Quatre-vingt-cinq enfants et neuf adultes réduits en esclavage ont été secourus lors d’une vaste opération de police menée fin août dans la capitale du Soudan, Khartoum, et ses alentours. “Nous pensons que les victimes, dont la plupart étaient originaires d’autres pays d’Afrique, étaient de passage par le Soudan pour tenter de rejoindre l’Europe et qu’elles ont été kidnappées en route”, indique Tim Morris, directeur exécutif chez Interpol qui a mené l’opération conjointement avec la police soudanaise.
Les victimes sont originaires du Tchad, de la République démocratique du Congo, de l'Érythrée, du Niger, du Soudan et du Soudan du Sud, précise Interpol. Parmi elles des dizaines d’enfants, certains à peine âgés de 10 ans, travaillaient notamment dans des mines d’or illégales à l’est de Khartoum et manipulaient des produits chimiques dangereux comme du mercure ou du cyanure. D’autres étaient forcés de faire la manche dans les rues de la capitale.
Contacté par InfoMigrants, le Haut-commissariat aux réfugiés (HCR) à Khartoum affirme être en contact avec le gouvernement soudanais pour obtenir une protection internationale aux rescapés mineurs. En attendant, l’Organisation internationale pour les migrations (OIM) leur fournit de la nourriture et des soins. Ils seront, dans un second temps, interrogés sur les circonstances de leur enlèvement et leurs conditions de vie.
"Ces enfants ont été placés dans des centres d’accueil pour mineurs où il ont accès à l’éducation", précise à InfoMigrants Didier Clergeot, officier en renseignements criminels chez Interpol. "Ils ne sont reconduits dans leur pays d’origine en rapatriement humanitaire que si leur identité est confirmée et leurs parents identifiés".

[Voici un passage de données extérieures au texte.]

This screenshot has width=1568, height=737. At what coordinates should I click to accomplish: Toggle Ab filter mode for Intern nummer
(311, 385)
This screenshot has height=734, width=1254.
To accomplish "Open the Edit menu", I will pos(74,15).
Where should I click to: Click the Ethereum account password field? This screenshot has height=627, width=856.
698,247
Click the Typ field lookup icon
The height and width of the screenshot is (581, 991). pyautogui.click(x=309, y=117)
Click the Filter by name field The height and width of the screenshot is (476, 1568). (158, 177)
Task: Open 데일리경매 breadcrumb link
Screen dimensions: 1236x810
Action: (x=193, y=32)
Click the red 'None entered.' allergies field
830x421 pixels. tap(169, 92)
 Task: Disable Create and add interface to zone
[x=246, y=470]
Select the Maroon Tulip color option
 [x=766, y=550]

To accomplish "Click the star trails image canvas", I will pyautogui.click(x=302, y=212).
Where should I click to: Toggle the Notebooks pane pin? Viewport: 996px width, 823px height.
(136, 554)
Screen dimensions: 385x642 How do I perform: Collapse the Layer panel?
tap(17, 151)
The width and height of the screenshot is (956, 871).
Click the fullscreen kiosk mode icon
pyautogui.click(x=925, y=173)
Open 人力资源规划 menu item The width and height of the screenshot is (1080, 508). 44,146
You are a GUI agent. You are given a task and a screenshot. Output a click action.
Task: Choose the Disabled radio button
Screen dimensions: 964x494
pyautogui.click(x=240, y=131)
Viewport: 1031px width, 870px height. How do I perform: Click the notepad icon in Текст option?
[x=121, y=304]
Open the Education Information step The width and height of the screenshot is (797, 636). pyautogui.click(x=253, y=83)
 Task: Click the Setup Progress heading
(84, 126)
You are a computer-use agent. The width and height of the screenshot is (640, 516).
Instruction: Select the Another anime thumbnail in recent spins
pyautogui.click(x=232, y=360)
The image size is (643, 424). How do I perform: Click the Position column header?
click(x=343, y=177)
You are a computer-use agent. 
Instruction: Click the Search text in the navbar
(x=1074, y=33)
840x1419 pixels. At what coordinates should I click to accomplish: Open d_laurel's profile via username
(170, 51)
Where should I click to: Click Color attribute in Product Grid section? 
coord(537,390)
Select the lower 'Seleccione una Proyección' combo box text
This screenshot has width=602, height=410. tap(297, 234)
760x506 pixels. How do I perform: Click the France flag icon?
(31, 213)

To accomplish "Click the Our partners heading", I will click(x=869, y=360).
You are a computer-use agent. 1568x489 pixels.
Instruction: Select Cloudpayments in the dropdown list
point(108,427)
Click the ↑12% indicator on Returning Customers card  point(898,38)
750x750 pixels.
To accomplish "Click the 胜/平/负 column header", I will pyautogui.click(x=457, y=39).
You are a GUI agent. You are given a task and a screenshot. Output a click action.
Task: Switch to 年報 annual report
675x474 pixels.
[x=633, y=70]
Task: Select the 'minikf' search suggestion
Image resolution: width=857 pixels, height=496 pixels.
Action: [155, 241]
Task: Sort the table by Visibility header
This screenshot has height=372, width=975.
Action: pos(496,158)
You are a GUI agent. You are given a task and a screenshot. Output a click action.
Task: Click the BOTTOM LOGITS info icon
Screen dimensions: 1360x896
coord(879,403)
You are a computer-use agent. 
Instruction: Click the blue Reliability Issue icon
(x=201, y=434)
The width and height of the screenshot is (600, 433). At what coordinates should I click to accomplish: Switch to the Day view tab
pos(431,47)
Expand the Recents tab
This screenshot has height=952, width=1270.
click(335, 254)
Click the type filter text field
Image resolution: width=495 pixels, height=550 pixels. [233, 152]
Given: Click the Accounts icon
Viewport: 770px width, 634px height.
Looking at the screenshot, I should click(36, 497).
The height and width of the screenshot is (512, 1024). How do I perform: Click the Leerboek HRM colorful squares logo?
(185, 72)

465 000 esclaves modernes au SoudanLes quelque 200 policiers déployés pour l’opération baptisée Sawiyan (“ensemble” en langue locale) sont également parvenus à arrêter 14 suspects dont 12 femmes, ainsi qu’à saisir 20 000 dollars (17 325 euros). Une partie de cette somme pourrait correspondre "au versement d'une rançon" après l'enlèvement d'un migrant, qui faisait partie lui-même des victimes du réseau démantelé, précise Interpol.
"Il faut savoir que les routes migratoires du Soudan ne sont pas plus ou moins dangereuses que celles de la Libye dont on a beaucoup parlé", poursuit Didier Clergeot d’Interpol, expliquant que le risque de tomber aux mains de trafiquants est aussi élevé qu’en Libye. "Il n’y a pas d’échelle de valeur ou de comparaison à faire entre les pays, le danger est présent à chaque étape de la migration. La seule différence c’est que le Soudan est un pays de transit, leur but étant d’atteindre la Libye ou l’Égypte", rappelle-t-il.
Avec 465 000 personnes victimes d’esclavage moderne sur son sol, le Soudan se classe parmi les pires pays au monde, selon les données 2018 du Global Slavery Index. L’opération Sawiyan fait partie, selon Tim Morris, d’une série de raids se déroulant sur les routes migratoires afin de contrer le trafic d’êtres humains en Afrique du Nord et au Sahel.